→ **What to work on**
Every line below that holds the string "computer" should be copied out.

→ **Exercise data**
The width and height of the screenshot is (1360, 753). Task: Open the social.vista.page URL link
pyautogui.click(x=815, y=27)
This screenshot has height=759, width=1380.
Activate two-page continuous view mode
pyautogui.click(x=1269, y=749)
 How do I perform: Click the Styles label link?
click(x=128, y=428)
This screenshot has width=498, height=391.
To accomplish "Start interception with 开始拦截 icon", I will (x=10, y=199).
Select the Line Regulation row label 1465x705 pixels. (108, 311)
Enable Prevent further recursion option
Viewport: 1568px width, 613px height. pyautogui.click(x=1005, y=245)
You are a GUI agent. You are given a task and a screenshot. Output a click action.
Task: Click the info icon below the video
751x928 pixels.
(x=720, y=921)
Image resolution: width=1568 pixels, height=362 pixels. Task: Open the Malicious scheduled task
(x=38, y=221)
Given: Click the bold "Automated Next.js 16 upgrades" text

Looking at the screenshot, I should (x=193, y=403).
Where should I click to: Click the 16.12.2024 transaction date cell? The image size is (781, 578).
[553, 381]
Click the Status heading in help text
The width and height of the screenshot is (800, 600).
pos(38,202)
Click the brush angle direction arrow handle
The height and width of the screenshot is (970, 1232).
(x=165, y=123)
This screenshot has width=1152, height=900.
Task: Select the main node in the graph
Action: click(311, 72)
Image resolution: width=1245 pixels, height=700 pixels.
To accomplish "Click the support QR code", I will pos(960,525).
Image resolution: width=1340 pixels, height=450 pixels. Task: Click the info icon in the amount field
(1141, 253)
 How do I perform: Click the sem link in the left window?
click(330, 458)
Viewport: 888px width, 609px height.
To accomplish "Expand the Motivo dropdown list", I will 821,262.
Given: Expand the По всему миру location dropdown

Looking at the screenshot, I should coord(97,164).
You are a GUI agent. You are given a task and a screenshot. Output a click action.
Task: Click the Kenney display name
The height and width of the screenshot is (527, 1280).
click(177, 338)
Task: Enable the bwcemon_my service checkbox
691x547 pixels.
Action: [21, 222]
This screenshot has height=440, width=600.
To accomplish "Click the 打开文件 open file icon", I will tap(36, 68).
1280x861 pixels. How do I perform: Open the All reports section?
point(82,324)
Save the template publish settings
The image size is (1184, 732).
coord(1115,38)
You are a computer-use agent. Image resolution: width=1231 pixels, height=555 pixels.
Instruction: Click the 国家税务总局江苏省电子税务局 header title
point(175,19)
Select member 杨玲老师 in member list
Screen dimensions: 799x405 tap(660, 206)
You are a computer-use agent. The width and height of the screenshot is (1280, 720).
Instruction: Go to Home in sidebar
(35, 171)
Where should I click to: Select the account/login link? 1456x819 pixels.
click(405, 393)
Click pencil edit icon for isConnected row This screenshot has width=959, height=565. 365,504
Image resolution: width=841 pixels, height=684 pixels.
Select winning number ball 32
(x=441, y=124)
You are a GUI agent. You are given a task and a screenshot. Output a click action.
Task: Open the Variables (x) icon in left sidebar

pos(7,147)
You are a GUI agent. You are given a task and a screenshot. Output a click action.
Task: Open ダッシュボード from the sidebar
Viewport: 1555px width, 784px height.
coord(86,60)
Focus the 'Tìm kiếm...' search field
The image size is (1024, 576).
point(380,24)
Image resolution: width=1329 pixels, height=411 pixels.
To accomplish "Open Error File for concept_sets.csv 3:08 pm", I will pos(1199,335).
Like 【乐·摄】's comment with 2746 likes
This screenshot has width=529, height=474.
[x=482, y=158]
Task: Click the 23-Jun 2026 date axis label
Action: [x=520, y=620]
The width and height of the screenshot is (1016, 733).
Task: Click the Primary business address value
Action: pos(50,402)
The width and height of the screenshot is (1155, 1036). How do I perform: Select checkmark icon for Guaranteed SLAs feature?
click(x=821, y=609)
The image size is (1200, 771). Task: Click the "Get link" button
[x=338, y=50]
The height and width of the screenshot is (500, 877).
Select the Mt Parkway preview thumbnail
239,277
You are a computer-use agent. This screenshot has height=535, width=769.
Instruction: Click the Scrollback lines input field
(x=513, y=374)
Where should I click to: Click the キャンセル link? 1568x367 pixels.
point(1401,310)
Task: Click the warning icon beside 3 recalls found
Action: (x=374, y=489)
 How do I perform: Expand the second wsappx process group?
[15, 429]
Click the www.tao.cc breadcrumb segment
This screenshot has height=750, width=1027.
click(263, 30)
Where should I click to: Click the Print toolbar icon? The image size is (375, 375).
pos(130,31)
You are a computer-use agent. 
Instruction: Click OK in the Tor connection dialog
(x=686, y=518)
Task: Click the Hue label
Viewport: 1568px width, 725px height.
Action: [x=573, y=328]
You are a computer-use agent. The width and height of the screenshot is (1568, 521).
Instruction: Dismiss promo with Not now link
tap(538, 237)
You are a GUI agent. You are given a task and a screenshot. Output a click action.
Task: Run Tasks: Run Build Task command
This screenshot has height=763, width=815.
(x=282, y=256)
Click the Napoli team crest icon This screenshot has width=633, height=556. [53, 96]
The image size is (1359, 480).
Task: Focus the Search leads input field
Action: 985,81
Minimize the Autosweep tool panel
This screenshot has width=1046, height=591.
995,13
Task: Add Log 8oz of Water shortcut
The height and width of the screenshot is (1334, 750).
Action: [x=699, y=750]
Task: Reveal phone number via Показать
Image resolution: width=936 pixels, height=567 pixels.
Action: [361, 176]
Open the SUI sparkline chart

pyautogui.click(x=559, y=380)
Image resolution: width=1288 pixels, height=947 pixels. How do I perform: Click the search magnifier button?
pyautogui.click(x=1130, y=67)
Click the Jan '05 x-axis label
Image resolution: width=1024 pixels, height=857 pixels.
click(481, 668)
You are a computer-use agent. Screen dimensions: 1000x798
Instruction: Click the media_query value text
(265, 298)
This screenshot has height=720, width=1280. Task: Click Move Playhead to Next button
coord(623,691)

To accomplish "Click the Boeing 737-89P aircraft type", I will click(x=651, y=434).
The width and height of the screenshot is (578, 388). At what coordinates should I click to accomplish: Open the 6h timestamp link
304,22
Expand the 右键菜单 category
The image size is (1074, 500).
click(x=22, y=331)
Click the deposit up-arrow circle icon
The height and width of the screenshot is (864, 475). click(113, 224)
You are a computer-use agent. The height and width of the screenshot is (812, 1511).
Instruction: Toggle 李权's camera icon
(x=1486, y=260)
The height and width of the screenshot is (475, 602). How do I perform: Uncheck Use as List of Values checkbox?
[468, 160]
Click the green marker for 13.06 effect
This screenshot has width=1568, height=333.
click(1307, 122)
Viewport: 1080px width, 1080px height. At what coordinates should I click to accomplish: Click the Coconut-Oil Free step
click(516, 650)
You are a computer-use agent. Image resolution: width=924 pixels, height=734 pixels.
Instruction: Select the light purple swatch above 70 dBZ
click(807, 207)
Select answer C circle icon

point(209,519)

→ **Task solution**
You are a computer-use agent. Image resolution: width=1231 pixels, height=555 pixels.
You are a computer-use agent. The width and height of the screenshot is (1280, 720).
You are a computer-use agent. This screenshot has height=535, width=769.
You are a computer-use agent. 
You are a computer-use agent. The width and height of the screenshot is (1568, 521).
You are a computer-use agent. Screen dimensions: 1000x798
You are a computer-use agent. The height and width of the screenshot is (812, 1511).
You are a computer-use agent. Image resolution: width=924 pixels, height=734 pixels.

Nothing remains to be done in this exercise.